POR OSCAR GONZÁLEZ AZUELA, CRONISTA DE CRONISTA DE LAGOS DE MORENO, JALISCO (MÉXICO)
Mi vida ha estado rodeada por mujeres. Tenemos una, la que nos da la vida, la tuve espléndida, existencia digna de novela; una Nana simpática y cariñosa cuyo nombre pronuncié antes que el de mi mamá: Maía. Más que enojarse, siempre me lo festejó.
La presencia femenina se potenció a través de mis abuelas; a ambas conocí y de ellas recibí una especie de moraleja en torno a la sobrevivencia a los tiempos de la revolución; la alteña querida por todos, la norteña, ruda y celosa, querida solo por mí; de ella escuché relatos escalofriantes en medio de su risa arterioesclerótica.

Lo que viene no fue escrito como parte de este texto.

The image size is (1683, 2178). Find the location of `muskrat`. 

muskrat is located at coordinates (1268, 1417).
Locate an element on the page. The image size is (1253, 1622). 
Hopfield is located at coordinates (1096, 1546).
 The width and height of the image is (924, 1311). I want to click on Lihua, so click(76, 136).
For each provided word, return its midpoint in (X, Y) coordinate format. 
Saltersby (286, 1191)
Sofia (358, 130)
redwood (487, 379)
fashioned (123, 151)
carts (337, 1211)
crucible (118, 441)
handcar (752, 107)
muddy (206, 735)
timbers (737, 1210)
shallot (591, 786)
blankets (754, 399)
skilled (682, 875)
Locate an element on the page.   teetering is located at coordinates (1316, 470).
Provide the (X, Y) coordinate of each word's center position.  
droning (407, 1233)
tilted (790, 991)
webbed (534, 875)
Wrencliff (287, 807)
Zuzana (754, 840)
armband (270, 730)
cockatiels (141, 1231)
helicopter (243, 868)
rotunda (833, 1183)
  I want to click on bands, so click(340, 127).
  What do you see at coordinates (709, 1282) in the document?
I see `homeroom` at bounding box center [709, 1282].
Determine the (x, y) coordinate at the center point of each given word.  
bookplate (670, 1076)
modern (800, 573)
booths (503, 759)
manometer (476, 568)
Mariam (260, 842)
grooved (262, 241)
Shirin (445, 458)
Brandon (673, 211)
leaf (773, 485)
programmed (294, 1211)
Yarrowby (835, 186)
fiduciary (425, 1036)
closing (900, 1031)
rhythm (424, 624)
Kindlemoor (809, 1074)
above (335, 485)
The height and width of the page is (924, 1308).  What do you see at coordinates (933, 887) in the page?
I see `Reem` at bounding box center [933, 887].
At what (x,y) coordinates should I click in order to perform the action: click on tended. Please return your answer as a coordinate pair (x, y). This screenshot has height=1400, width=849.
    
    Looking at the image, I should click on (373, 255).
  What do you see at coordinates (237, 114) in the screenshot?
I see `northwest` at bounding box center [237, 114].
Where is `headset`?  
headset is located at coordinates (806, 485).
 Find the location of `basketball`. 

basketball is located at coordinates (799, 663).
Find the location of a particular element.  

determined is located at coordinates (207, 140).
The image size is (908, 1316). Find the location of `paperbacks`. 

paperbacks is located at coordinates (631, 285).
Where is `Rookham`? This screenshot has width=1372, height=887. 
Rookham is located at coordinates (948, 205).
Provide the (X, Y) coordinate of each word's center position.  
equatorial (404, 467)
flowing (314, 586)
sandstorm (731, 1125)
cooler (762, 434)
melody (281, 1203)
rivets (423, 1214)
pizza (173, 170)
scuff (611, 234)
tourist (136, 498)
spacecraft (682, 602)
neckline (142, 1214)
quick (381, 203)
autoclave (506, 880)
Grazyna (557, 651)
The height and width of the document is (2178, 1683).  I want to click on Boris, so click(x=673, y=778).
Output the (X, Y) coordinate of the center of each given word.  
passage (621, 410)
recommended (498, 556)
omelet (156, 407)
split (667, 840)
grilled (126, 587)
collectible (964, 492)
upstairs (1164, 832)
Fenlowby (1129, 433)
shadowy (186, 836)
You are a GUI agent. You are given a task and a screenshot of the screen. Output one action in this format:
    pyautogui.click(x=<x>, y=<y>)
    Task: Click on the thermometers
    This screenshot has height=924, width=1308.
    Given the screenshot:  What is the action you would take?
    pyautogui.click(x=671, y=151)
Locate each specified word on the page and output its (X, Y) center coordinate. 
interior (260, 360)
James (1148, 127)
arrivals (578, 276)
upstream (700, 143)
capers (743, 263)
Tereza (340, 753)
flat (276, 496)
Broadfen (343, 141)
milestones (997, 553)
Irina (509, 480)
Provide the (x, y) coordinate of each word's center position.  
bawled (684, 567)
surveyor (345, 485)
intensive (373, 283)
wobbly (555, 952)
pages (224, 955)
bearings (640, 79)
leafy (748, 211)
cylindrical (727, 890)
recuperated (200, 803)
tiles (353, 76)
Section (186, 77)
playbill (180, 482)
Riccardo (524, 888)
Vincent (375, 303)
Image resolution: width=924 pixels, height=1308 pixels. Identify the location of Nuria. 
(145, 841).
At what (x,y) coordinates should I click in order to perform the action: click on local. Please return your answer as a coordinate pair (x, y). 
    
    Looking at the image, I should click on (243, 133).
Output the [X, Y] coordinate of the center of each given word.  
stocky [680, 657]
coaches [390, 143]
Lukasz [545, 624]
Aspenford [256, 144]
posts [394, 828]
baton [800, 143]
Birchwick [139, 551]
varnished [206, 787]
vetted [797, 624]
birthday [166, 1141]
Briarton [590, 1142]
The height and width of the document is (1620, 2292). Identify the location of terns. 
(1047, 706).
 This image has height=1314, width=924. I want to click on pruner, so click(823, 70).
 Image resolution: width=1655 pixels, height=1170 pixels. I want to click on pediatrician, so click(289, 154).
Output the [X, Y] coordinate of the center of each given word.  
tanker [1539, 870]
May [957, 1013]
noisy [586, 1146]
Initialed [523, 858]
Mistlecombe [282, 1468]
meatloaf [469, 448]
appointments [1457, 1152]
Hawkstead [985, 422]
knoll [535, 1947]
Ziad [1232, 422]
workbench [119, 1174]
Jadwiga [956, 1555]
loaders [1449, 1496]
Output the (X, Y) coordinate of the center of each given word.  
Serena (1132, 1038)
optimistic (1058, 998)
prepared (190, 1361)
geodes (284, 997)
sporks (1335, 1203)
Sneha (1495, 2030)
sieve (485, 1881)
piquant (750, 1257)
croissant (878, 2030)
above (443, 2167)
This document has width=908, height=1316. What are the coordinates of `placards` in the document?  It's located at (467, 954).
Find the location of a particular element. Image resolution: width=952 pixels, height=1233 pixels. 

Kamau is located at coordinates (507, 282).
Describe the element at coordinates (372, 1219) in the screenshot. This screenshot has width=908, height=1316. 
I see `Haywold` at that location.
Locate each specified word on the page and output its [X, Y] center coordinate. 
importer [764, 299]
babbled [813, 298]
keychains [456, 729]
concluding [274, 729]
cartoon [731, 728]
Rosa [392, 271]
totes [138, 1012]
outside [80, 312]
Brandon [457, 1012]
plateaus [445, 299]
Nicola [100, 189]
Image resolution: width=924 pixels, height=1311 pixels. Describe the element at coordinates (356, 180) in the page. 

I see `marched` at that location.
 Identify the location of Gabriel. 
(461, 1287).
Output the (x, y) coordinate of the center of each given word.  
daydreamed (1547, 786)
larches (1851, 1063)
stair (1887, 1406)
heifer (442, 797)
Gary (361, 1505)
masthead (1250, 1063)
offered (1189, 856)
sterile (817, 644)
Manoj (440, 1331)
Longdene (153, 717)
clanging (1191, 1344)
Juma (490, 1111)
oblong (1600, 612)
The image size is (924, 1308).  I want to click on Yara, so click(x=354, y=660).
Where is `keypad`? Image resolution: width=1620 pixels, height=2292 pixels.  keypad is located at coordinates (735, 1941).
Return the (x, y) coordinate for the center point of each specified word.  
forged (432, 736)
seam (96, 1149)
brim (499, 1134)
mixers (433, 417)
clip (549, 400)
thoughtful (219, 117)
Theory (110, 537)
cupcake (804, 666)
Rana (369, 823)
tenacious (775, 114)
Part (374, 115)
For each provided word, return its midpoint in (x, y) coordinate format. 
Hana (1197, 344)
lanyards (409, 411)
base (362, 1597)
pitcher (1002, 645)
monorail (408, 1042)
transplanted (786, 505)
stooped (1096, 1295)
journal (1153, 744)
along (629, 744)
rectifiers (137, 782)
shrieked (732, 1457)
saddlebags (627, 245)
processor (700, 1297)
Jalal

Fui el menor de siete, protegido por cinco hermanas, luchonas, simpáticas y directas; cinco tías por línea materna, incontables primas que como garbanzos de rosario se reunían en agridulces posadas que iban del indescifrable ora pro nobis a la piñata en la que difícilmente alcanzaba un cacahuate dada mi condición de nieto muy menor, reuniones que se esfumaron a la muerte de la abuela.
Siempre fiel en el amor -uno a la vez-, dos espléndidas mujeres me han dado descendencia, todas amor verdadero, muy bien correspondido.
De mis dos hijas aprendí que una niña decidida puede doblar acero y acabar con el sentido común; de mis dos nietas la razón del ser y la luz de la esperanza.
Bendito Dios que hiciste a la mujer de una costilla, con átomos de luz de estrella, de universo e infinito.